When Matthew mentions the Egyptian revolution and its similarities to the United States’ current unemployed youth, it does look like he’s hinting at an American youth revolution at first glance. I do not believe that is the point of his opening paragraph, though. I consider his introductory words as more of an eye-opener to our youth with a solid message: don’t just assume an education and hard work are going to get you everything you want right away…nothing is guaranteed.

I personally find Matthew’s story about his friend disturbing. Being a nontraditional student, I obviously returned to college in hopes of bettering my career and future. Hearing about students graduating from top tier colleges and only attaining lifeguard jobs is pretty depressing. I think his story is fairly accurate though, because I also have several friends with degrees that they’re not even using. The promise of “hard work and education will pay off” just isn’t realistic in this job market anymore.

I don’t believe the statistical evidence Klein offers about the similarities between youth in the U.S. and in Egypt, Italy, Portugal, and Spain support his argument because there just isn’t enough background information about the revolution to formulate an objective opinion. The unemployment rate was not the only factor in the revolution, I’m sure, but Matthew offers this information as if it is a direct correlation and precursor to an American revolution as well.

I personally feel relatively secure about my future. Being a nontraditional student, I currently have a full time job that I will hopefully be advancing in following the completion of my college degree. I do believe it is possible for young graduates to get discouraged about the job market and their decision to spend thousands of dollars on college when they’re sitting at home unemployed or working at a fast food chain. I do not plan on getting anymore involved in politics than I currently am now; I express my right to vote and that’s as much as I’m willing to get politically involved.

Lisa Mowery

Like many of the other responses, I don’t think he is trying to cause an uprising in the United States, I believe that he is trying to bring attention to an important issue. Klein simply states that he is fearful that “the young will bear the brunt of the pain.” He fears the youth will be hit with not only an increase in taxes but also a decrease in the educational budget. He also states the pain won’t only be financial however emotional as well through all the work, time, and sacrifice that the youth puts in or makes to obtain their education. In Egypt there was only one leader of the regime for many years, which made it easy to blame the one behind the issue but in the United States there are many causes behind the problem not just the current president. He is just stating that the young shouldn’t be affected for issues that were around before them and is concerned what the future will hold if these trends continue.

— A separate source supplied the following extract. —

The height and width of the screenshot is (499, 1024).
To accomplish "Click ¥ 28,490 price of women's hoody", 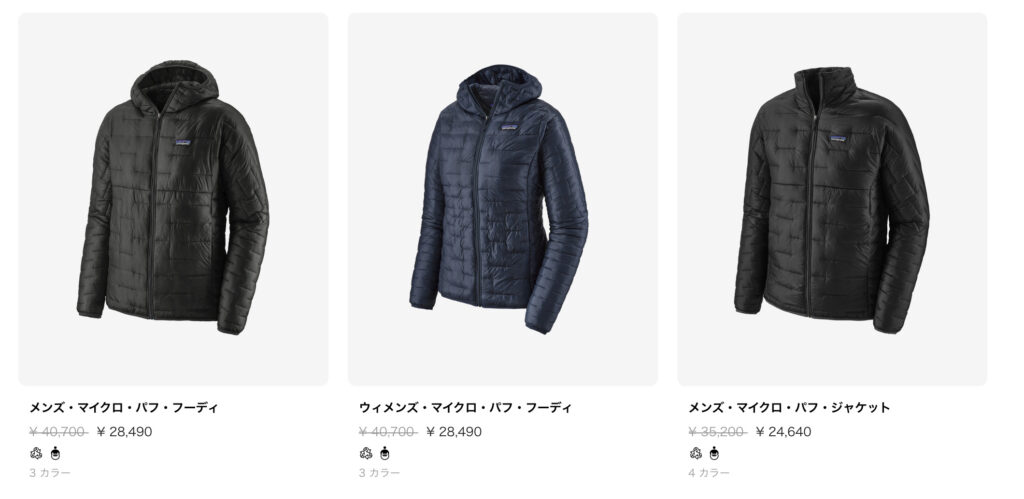I will (454, 432).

I work in electronics retail, just as a regular sales employee and I make a decent amount for being so young. However, I work with many others that are in the same role as I am but are much older. A few of them have degrees but not a job in the field they went to school for. A fellow co-worker once told me that even after he got his degree, every time he has gone in for an interview the interviewer checks to see if he has a degree but doesn’t care about the grades or the school that person went to. I have also been told from an other friend that their HR team has even told them that his experience in role is more valued then a graduate degree, which is why he has not gone back because he fears the return on his investment will be worth it. He also is currently in a manager role that with company that he worked for during college, where many if his peers and fellow managers have no college degree. He noticed his promotions started coming not due to his degree but performance and time in his role, in many of his interviews he educational background is not discussed. With these personal experiences I feel that the experience Klein’s friend had is becoming more and more common.

I believe that the statistics used by Klein in paragraphs 2 and 4 support and contradict the similarities because it shows both that not only here nor there is the unemployment rate for college graduates surprisingly high but that college graduates in the United States have a lower unemployment rate. He states that in the other countries the unemployment rate is around the 25% for the youth, which is similar. However, in the USA those that have a college degree only have an unemployment rate of 11%, which is 10% lower than those without. This makes it seem as though a college degree is still valued when looking for a job. This is a worldwide issue not just in the United States however; the reasons for the unemployment rate being so low are on a case-by-case basis. Although these statistics somewhat support the point Klein is making they also prove that education in the US is important because it does lower the unemployment rate.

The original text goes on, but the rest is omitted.